Exercise description:
In the records, find every line with the word "button" and copy it out.

Excerpted records:

◇ ◇ ◇ ◇ ◇ ◇ ◇

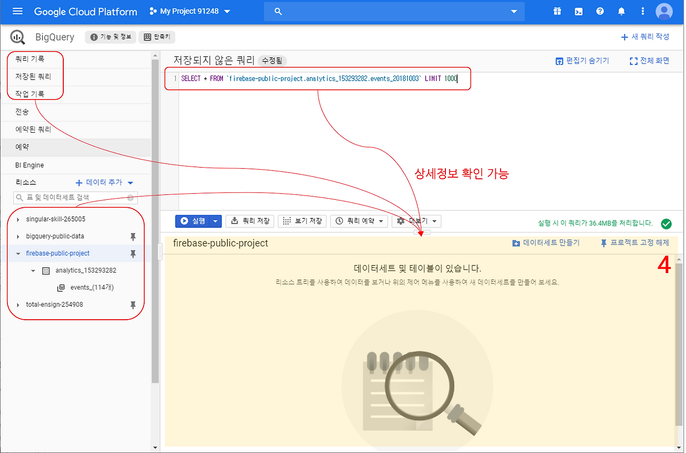
Task: Toggle the pin on total-ensign-254908
Action: [133, 305]
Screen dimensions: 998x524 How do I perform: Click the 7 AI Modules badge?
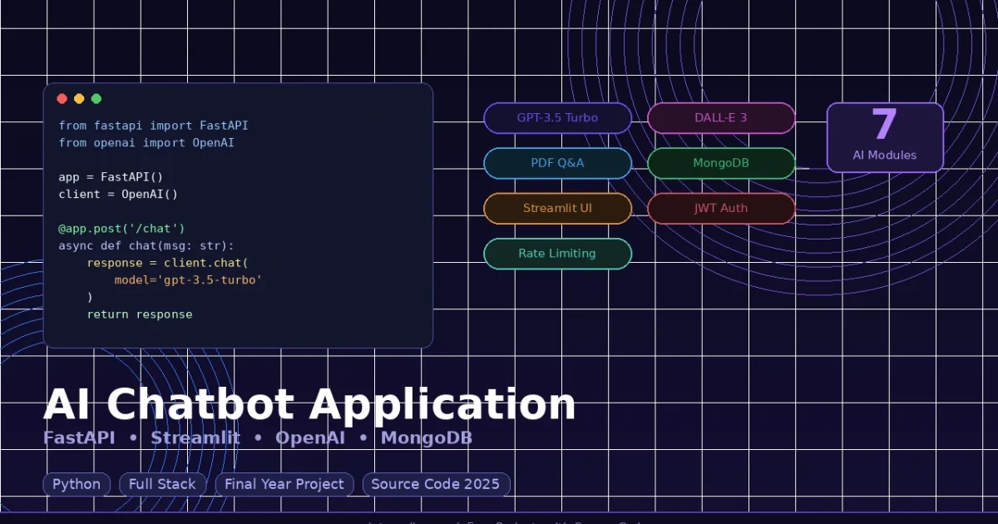click(884, 137)
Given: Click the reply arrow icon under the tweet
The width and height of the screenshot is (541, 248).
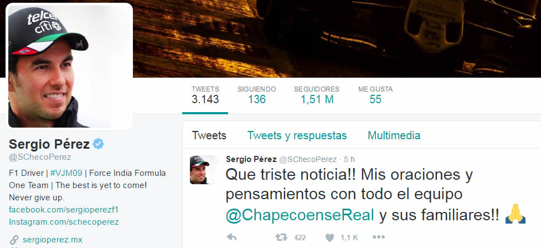Looking at the screenshot, I should point(231,237).
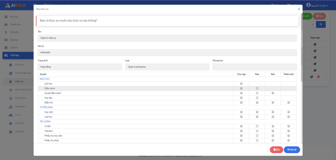Image resolution: width=336 pixels, height=160 pixels.
Task: Uncheck Thêm mới permission for Học viên
Action: click(x=288, y=112)
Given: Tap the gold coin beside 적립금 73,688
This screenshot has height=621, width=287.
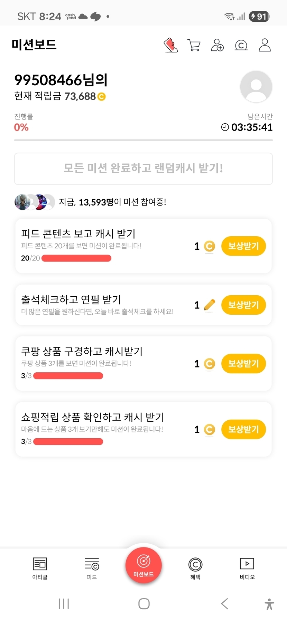Looking at the screenshot, I should (x=101, y=97).
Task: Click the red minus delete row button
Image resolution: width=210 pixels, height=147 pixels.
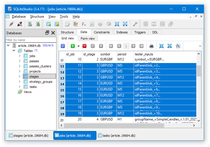Action: pyautogui.click(x=84, y=46)
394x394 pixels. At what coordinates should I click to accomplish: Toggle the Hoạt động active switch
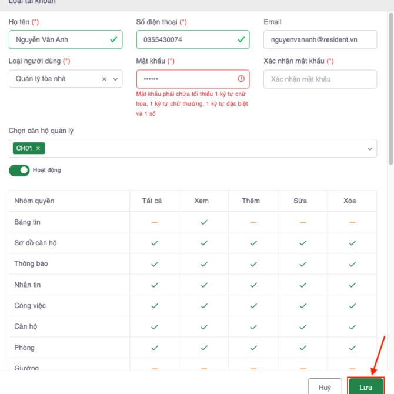point(19,171)
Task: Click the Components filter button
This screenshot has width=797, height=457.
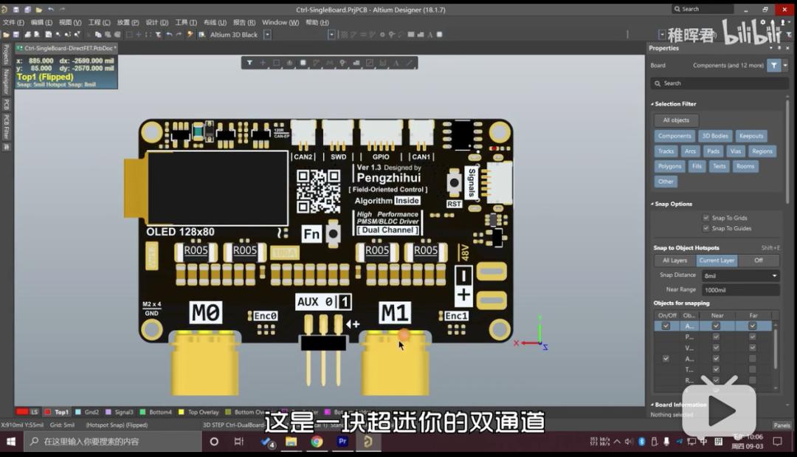Action: pyautogui.click(x=674, y=136)
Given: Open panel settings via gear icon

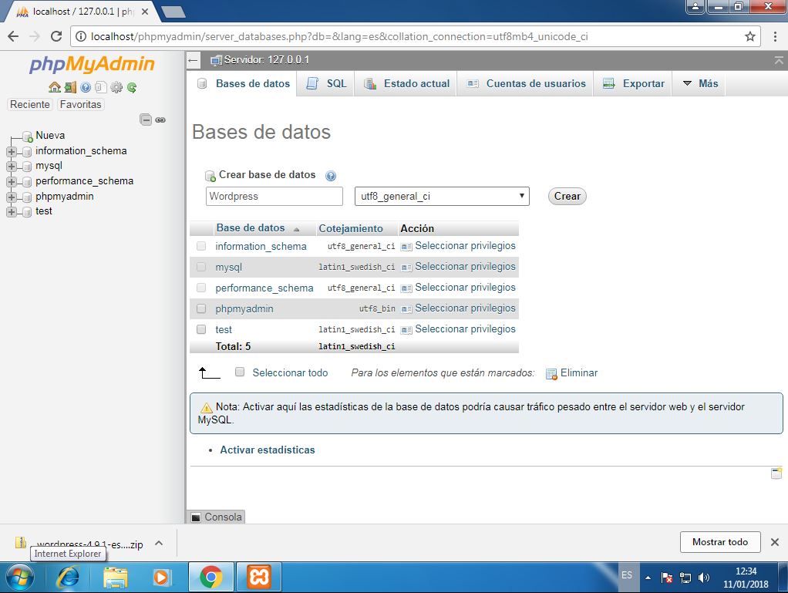Looking at the screenshot, I should [116, 87].
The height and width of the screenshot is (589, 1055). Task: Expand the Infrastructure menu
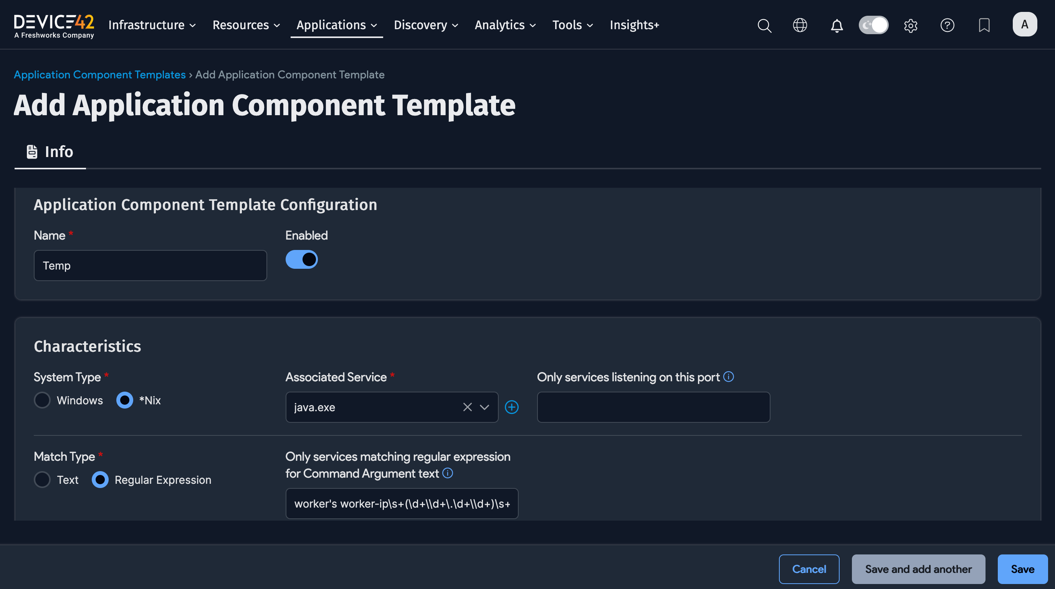(x=152, y=25)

◇ ◇ ◇ ◇ ◇ ◇ ◇

Answer for this exercise:
Task: Click the red minus delete row button
Task: Click the Components filter button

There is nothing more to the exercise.